The appellants claim that the district court improperly refused to instruct the jury that, in determining whether the appellants converted a “thing of value” owned by the United States, in violation of 18 U.S.C. § 641 (Count IV), (1) the United States does not own property when it relinquishes control of the funds to another person who is not subject to the direction or control of the United States, and (2) the jury should determine whether the money was owned by the United States at the time it was converted. However, even if a party voluntarily relinquishes property to police officers during a lawful seizure, the party retains an interest in the property that entitles the party “to have the status of the seized property determined by due process.” McClean, 528 F.2d at 1256. This retained interest in the seized property is a “thing of value” under section 641. The first proposed jury instruction misstates the law, the refusal to give the second caused no prejudice, United States v. Walsh, 194 F.3d 37, 52 (2d Cir.1999), and the district court did not err in refusing to give the requested instructions.

Parker argues that the district court erred by refusing to instruct the jury that he could only be convicted under Count X of the indictment as an aider or abettor. Count X charged Parker with “knowingly and willfully conducting] ... a financial transaction in violation of Title 18, United States Code, Sections 1956(a)(3)(A) and 2.” Indictment at 21, United States v. Parker, 165 F.Supp.2d 431 (W.D.N.Y.2001). 18 U.S.C. § 2(a) provides that “[w]hoever commits an offense against the United States or aids, abets, counsels, commands, induces or procures its commission, is punishable as a principal.” Section 2 is thus not limited to derivative liability. Moreover, “courts have encountered no difficulty sustaining convictions when the indictment did not specify whether the defendant was the aider and abettor or the principal.” United States v. Knoll, 16 F.3d 1313, 1323 (2d Cir.1994).

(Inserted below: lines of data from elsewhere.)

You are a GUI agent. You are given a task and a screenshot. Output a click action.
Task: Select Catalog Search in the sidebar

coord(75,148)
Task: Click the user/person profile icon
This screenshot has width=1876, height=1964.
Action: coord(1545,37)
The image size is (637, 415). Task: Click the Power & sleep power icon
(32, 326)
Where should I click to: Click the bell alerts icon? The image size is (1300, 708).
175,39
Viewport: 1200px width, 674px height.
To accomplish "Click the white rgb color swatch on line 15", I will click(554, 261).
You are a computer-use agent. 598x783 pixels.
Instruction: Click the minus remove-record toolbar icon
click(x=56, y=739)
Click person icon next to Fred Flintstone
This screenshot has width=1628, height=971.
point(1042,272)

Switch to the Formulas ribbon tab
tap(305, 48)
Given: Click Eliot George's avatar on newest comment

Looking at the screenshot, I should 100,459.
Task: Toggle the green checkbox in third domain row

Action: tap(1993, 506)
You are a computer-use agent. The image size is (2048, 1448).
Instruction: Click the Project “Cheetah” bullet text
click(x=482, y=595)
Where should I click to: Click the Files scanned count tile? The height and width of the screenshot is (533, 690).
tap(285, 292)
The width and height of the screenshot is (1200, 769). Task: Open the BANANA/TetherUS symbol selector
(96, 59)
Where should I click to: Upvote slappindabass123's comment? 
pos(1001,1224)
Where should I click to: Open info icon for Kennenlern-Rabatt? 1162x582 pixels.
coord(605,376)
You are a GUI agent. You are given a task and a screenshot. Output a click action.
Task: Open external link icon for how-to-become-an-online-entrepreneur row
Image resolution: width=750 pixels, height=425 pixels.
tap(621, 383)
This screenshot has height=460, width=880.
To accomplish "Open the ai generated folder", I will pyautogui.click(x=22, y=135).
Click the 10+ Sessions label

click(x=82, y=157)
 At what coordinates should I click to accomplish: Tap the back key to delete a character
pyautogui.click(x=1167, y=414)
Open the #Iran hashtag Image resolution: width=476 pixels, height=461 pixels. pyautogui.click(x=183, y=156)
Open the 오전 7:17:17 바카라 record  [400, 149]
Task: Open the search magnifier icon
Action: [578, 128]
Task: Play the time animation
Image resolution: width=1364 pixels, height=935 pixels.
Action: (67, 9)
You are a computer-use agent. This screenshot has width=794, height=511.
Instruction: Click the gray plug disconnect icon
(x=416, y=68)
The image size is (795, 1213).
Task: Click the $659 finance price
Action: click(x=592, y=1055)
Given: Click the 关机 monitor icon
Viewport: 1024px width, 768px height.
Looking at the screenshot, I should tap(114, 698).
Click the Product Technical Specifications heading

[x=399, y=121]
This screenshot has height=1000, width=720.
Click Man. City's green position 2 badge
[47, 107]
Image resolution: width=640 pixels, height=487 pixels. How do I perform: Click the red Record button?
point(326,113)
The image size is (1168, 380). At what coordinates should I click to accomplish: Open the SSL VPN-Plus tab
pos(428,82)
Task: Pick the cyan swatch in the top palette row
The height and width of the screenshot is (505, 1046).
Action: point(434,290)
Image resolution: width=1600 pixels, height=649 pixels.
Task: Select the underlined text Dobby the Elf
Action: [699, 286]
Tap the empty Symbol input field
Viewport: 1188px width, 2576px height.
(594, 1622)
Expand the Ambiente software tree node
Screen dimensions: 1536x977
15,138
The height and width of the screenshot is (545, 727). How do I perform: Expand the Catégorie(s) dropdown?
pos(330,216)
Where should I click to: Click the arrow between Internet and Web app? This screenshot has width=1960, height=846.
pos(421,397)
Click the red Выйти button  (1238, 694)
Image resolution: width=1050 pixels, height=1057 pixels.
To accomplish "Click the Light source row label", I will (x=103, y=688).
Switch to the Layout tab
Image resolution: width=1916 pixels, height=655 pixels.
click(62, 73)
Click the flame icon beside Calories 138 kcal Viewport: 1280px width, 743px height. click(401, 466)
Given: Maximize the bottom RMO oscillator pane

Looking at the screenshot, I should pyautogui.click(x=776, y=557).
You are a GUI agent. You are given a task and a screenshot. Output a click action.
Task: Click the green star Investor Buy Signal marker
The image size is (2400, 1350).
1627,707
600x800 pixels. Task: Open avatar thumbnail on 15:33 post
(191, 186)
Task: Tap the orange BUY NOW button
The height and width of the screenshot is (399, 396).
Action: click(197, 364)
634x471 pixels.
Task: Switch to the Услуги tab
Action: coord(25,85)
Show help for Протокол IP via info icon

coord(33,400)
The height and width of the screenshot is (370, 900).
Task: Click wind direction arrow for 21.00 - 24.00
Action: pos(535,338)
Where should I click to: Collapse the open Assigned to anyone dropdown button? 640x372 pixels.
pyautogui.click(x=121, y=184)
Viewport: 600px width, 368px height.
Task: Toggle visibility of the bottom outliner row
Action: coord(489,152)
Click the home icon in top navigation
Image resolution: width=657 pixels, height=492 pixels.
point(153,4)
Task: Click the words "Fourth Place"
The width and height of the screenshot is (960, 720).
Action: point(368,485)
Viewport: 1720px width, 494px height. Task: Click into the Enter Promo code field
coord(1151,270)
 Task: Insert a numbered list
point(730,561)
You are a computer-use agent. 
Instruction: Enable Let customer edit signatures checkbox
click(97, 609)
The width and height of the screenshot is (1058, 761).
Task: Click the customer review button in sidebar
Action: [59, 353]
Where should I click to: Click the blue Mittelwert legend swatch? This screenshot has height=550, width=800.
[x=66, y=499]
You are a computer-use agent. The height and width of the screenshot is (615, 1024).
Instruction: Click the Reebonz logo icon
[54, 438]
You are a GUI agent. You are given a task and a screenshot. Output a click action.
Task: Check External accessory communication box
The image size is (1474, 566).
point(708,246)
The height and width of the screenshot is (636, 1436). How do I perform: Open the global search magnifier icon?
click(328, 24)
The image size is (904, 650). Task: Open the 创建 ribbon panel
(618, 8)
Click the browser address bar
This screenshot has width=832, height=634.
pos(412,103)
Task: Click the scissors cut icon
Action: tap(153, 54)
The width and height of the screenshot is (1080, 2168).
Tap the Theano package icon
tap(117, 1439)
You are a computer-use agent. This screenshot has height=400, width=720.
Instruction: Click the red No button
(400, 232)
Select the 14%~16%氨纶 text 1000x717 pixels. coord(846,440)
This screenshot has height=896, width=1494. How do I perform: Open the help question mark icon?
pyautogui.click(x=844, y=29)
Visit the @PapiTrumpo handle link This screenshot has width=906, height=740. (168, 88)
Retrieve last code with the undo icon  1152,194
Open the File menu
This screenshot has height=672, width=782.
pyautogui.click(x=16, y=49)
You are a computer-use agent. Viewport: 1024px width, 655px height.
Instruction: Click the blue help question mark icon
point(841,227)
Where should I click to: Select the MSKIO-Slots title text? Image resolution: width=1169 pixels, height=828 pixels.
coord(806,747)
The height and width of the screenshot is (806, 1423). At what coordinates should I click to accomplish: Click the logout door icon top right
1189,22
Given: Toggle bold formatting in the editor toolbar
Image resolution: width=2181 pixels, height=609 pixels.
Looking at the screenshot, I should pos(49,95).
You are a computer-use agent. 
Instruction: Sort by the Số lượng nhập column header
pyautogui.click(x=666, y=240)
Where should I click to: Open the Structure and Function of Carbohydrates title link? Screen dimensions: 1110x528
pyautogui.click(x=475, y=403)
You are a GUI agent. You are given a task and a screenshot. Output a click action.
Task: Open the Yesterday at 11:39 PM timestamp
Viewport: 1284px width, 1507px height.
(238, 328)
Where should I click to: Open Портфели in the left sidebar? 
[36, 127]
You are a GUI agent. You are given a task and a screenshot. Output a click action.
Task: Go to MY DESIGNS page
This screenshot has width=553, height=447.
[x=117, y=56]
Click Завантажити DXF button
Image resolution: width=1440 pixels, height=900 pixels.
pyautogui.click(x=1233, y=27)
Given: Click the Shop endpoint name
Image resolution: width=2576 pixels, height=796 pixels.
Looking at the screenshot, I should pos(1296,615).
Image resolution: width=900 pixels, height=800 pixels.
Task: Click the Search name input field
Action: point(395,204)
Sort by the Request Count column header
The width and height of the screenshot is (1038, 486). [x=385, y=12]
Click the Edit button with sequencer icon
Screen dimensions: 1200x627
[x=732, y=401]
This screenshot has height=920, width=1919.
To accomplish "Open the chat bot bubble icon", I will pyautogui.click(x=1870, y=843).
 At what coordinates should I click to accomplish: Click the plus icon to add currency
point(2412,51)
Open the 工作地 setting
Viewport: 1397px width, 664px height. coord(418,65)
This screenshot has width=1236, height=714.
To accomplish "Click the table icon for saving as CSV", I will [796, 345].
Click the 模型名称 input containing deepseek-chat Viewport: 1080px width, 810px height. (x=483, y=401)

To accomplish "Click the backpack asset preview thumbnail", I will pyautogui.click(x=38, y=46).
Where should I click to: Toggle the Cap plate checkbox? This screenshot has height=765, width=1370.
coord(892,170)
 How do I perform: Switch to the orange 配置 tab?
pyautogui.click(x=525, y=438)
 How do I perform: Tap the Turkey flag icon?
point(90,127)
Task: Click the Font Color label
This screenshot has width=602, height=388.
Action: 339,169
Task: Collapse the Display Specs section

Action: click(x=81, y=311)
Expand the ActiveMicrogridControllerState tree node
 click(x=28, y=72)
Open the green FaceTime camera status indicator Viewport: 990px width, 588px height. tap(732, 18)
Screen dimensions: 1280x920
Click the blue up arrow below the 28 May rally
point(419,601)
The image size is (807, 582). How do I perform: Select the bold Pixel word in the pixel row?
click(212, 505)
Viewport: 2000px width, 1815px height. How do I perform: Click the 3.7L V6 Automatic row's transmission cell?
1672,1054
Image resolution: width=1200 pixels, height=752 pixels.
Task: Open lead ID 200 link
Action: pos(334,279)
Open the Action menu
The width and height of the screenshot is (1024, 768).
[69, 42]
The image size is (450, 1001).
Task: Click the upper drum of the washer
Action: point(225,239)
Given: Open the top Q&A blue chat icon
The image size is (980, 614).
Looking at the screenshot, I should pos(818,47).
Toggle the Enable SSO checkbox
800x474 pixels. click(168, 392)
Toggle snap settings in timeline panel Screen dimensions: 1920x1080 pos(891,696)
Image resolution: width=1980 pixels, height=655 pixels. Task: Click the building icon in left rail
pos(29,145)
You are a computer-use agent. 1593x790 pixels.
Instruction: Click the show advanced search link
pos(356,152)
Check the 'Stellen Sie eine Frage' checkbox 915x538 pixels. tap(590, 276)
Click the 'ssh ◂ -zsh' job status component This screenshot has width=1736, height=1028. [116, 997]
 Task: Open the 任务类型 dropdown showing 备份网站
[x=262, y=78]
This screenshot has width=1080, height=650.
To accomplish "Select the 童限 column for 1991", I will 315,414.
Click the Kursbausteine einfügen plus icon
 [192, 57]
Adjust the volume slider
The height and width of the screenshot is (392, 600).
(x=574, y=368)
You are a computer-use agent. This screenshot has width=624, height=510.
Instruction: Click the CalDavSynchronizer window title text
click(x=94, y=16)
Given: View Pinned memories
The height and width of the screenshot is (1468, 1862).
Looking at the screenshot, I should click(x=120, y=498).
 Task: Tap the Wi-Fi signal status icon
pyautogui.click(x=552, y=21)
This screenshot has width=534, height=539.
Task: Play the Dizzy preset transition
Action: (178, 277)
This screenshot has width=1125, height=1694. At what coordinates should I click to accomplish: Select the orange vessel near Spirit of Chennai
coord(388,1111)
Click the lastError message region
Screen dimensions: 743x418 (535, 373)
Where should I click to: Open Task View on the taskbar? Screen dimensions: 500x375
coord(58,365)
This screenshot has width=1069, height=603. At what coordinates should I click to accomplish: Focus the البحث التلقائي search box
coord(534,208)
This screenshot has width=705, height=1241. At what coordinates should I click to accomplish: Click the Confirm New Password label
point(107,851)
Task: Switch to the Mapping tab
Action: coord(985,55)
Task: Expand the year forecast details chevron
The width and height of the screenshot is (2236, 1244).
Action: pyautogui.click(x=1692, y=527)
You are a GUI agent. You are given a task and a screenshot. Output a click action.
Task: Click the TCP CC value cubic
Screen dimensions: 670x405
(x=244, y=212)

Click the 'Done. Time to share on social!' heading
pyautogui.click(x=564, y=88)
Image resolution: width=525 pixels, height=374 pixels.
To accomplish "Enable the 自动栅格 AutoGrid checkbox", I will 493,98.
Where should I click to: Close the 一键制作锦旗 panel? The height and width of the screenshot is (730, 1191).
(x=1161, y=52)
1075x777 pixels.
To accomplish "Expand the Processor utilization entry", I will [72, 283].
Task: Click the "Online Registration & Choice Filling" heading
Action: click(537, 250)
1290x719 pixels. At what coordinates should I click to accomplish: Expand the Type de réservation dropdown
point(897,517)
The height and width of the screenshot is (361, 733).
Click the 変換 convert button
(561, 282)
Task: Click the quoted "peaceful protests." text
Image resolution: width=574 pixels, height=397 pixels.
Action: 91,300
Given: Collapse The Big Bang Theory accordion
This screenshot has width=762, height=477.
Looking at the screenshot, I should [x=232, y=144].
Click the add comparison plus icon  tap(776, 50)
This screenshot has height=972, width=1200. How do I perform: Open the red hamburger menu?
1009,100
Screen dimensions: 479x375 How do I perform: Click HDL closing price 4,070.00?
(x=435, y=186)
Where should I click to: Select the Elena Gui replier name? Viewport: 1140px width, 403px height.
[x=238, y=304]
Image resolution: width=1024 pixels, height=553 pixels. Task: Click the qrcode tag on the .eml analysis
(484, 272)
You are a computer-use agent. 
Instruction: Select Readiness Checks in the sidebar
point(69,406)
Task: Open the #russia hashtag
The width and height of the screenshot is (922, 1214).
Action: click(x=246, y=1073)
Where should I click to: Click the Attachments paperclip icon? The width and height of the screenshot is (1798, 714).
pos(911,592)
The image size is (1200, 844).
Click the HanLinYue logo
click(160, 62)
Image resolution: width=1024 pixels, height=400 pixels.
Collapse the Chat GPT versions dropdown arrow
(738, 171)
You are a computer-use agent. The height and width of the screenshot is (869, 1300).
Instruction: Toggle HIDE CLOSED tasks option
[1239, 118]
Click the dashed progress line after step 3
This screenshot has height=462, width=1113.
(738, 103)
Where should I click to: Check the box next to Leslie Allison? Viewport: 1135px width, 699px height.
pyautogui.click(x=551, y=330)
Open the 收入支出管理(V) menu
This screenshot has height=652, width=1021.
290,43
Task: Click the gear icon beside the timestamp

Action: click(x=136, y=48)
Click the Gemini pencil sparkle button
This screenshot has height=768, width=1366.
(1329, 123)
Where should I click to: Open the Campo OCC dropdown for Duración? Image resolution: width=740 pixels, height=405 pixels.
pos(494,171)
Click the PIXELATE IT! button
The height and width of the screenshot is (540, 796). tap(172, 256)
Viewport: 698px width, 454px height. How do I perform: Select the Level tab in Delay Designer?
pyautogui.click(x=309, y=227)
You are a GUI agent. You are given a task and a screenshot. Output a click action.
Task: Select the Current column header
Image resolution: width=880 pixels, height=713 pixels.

Parker argues that the district court erred in refusing to instruct the jury on an entrapment defense for the money laundering charge against Parker (Count X). “Entrapment is an affirmative defense that requires a defendant to prove by a preponderance of the evidence the government’s inducement to commit the crime and lack of predisposition on the defendant’s part.” United States v. Williams, 23 F.3d 629, 635 (2d Cir.1994). Parker has not identified any evidence convincing us that the district court abused its discretion by finding that there was no evidence of inducement by the government, see United States v. Mayo, 705 F.2d 62, 68 (2d Cir. 1983), and the court thus did not err in refusing to give an entrapment instruction.

Parker argues that the district court should have instructed the jury to determine who amongst the alleged coconspirators listed in the indictment (Count XI)— William Parker and Sayles — was in the narcotics conspiracy with Parker.